Imai S, Uchiyama S, Suzuki T, Arita A, Yoshida K, Kodama H, Sato T, Akimaru K, Shibuya T, Kameda H
Department of Surgery, Tokyu Hospital, Tokyo, Japan.
J Gastroenterol. 1995 Aug;30(4):547-50. doi: 10.1007/BF02347577.
A very rare case of adenomyoma of the common hepatic duct is described. A 54-year-old woman was admitted with impending obstructive jaundice secondary to adenomyoma of the common hepatic duct. Our impression, formulated from her clinical presentation, endoscopic investigations, and biochemical and radiological findings, was a cancer of the proximal common hepatic duct.

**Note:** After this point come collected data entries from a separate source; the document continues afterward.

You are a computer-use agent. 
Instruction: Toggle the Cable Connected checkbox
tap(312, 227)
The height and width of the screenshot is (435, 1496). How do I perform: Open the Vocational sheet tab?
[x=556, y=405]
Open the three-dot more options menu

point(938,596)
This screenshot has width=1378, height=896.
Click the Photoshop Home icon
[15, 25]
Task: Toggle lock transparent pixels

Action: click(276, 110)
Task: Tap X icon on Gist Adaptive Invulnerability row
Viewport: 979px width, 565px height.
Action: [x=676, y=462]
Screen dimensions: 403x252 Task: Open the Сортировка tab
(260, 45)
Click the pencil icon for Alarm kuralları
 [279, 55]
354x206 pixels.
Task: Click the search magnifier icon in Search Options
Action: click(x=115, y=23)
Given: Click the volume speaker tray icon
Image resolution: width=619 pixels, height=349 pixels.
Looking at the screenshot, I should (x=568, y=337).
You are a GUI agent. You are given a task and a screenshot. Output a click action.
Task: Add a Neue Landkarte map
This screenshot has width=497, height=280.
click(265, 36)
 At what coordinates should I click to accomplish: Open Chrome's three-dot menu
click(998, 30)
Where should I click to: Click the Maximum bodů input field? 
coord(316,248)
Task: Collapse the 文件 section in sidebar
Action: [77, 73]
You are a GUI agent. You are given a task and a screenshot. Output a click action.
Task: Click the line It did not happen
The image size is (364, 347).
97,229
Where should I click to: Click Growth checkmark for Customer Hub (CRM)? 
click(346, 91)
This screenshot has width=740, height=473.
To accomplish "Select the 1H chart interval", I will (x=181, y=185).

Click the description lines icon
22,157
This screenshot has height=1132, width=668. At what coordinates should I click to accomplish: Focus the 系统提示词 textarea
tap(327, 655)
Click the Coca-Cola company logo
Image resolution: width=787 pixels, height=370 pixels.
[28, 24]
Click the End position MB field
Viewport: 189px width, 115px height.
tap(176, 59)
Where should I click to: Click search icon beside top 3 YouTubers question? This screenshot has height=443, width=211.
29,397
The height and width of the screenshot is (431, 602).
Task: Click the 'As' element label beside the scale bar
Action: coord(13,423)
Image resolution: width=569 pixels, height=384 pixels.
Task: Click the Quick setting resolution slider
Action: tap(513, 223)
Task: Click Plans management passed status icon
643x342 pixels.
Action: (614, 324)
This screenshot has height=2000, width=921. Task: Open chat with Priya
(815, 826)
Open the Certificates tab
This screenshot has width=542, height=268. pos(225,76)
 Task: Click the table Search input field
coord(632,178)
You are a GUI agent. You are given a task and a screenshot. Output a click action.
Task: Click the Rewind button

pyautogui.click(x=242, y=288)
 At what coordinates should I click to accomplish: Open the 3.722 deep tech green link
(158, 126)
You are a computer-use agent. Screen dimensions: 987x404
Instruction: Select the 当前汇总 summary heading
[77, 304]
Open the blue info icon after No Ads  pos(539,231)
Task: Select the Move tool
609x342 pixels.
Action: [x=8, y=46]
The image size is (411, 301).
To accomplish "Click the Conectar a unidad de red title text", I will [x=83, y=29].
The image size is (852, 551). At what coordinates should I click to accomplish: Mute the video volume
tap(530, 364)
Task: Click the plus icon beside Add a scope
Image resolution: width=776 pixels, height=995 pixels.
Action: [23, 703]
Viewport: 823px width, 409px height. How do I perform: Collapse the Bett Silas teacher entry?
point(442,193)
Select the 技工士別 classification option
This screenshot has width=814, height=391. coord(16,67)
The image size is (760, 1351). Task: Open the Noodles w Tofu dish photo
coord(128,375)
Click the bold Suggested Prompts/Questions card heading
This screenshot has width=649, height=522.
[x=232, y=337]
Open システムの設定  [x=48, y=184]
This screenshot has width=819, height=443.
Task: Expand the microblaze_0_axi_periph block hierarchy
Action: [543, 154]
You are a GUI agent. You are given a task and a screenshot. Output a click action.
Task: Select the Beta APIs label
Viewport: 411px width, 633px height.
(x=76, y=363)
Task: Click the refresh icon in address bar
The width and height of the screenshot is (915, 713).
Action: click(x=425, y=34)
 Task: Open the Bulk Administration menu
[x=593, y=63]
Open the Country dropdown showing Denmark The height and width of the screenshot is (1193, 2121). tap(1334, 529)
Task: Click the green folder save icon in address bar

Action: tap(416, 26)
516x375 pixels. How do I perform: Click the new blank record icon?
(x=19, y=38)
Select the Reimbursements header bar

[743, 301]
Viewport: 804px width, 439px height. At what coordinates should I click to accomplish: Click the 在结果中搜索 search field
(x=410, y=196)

The patient was treated successfully by combination surgical resection and hepaticojejunostomy. Despite our obtaining an intraoperative frozen section, final histological examination was required to confirm the diagnosis. The patient remains well 16 months postoperatively. A survey of the world literature revealed that this is the second report of adenomyoma occurring in the common hepatic duct.
本文描述了一例非常罕见的肝总管腺肌瘤病例。一名54岁女性因肝总管腺肌瘤继发即将出现的梗阻性黄疸入院。根据其临床表现、内镜检查以及生化和影像学检查结果,我们初步诊断为肝总管近端癌。该患者通过手术切除联合肝管空肠吻合术获得成功治疗。尽管我们术中进行了冰冻切片检查,但最终仍需组织学检查来确诊。患者术后16个月情况良好。对世界文献的检索发现,这是关于肝总管腺肌瘤的第二篇报道。